Rows for locating displayed items:
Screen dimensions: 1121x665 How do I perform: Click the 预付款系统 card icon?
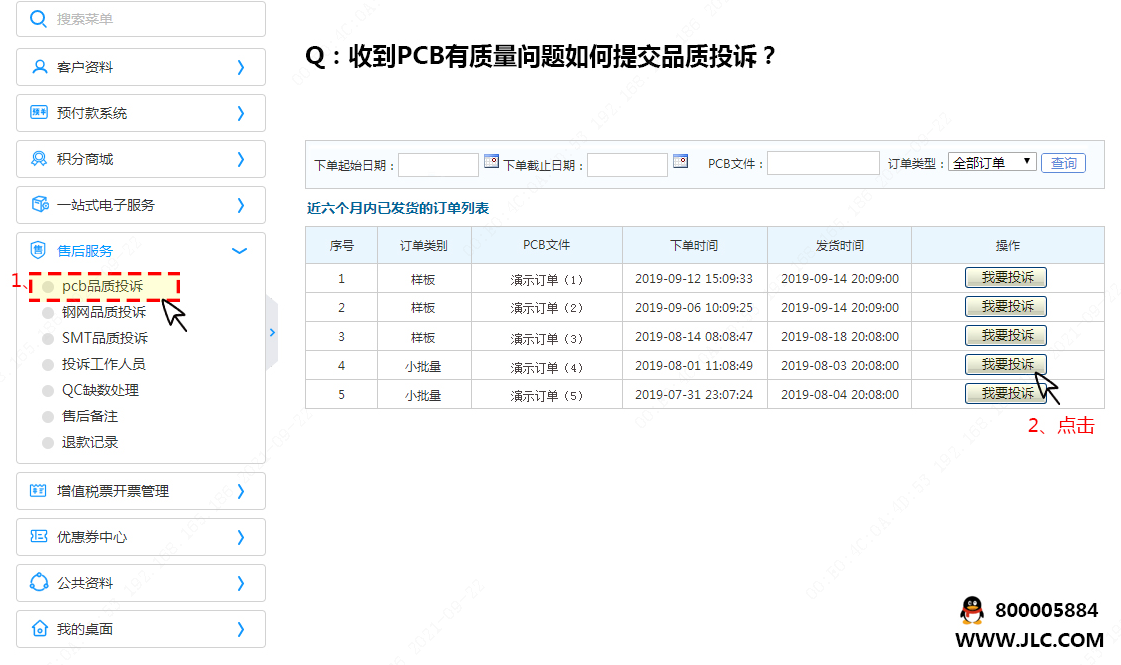tap(40, 113)
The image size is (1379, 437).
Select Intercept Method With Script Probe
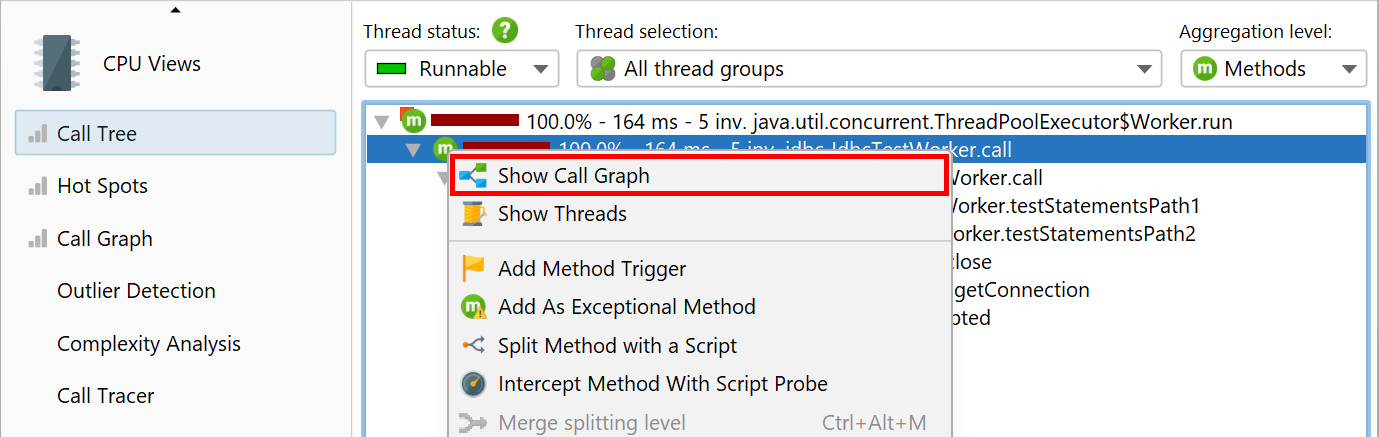click(662, 384)
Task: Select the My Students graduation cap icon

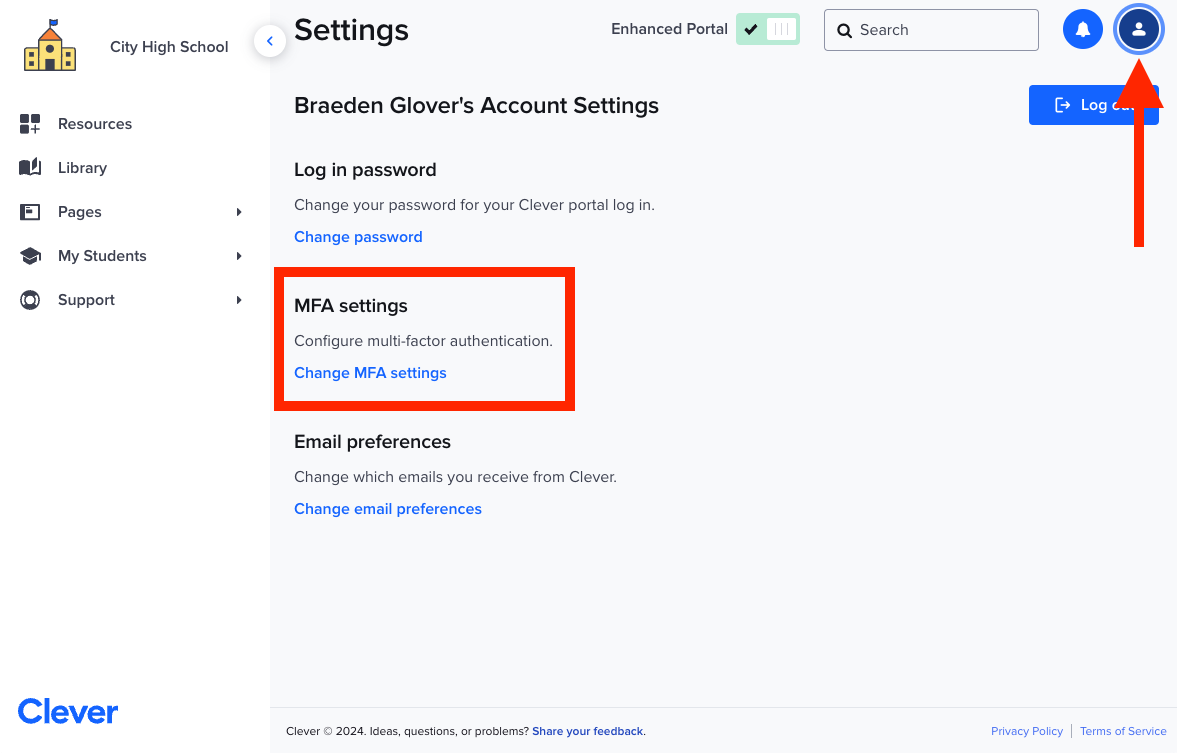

• [Written task]: Present the rows above as a Markdown table with the columns "Line" and "Text": put the line number under "Line" and the text of the line under "Text", omitting blank lines. Do not include the pictures in the answer.

• [Written reply]:
| Line | Text |
|---|---|
| 1 | Screen dimensions: 1121x665 How do I perform: Click the 预付款系统 card icon? |
| 2 | tap(40, 113) |
| 3 | The image size is (1379, 437). |
| 4 | Select Intercept Method With Script Probe |
| 5 | click(662, 384) |
| 6 | Task: Select the My Students graduation cap icon |